# TV1 RF modulator picture quality poor



## DAG (Feb 7, 2006)

The picture quality from TV1 RF modulator output is poor compared to TV2. The picture appears too high in contrast and brightness with areas that become solid washed out colors instead of graduated shades of color, almost posterized. TV2 modulated output is fine. I've tried using different output channels, both cable and air type, rebooting, unplugging, and the supplied attenuator, all with no change (except worsening of signal in general on TV2 with the attenuator). It seems as if the modulator circuit for just TV1 is at fault. It did work ok several days ago. 

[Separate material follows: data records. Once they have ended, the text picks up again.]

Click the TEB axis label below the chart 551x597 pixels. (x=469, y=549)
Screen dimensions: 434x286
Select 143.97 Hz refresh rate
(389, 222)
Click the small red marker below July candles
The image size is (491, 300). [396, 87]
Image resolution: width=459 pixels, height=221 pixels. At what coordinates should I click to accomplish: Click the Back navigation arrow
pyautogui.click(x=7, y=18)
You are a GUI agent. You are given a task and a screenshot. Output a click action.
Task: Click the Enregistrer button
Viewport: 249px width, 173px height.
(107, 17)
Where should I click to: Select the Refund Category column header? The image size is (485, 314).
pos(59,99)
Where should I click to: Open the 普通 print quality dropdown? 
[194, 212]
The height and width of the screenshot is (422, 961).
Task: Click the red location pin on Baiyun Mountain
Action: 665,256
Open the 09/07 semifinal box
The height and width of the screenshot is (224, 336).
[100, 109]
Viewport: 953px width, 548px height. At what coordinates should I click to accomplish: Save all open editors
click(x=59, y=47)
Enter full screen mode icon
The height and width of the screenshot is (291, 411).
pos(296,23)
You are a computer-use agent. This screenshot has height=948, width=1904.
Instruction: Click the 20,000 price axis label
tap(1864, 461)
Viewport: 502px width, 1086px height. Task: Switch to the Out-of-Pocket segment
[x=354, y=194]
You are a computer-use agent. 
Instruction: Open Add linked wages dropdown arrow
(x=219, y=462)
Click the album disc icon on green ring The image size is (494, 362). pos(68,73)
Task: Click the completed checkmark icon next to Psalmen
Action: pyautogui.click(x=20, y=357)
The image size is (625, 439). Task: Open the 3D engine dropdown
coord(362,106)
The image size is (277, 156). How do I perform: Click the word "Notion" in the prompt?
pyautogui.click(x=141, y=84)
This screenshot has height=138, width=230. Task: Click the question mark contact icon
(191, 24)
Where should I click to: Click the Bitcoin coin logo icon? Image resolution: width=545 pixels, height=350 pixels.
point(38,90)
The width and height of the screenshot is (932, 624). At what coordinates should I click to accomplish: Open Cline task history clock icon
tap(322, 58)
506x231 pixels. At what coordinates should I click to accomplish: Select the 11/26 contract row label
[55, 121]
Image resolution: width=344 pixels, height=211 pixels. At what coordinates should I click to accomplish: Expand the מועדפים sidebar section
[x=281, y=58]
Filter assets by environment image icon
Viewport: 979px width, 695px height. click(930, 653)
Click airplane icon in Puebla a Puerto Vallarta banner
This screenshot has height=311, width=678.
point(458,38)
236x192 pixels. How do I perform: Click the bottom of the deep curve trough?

Any ideas? Any ways to adjust the modulator for TV1?


----------



## ChuckA (Feb 7, 2006)

It seems the modulators can have their own set of problems. When my 622 was installed I could not get any audio on the TV2 output. TV1 output works fine on the same cables and same TV and the PQ is fine so there was no doubt about it being a problem with the TV2 modulator. The installer got Dish tech support to agree to send me another box.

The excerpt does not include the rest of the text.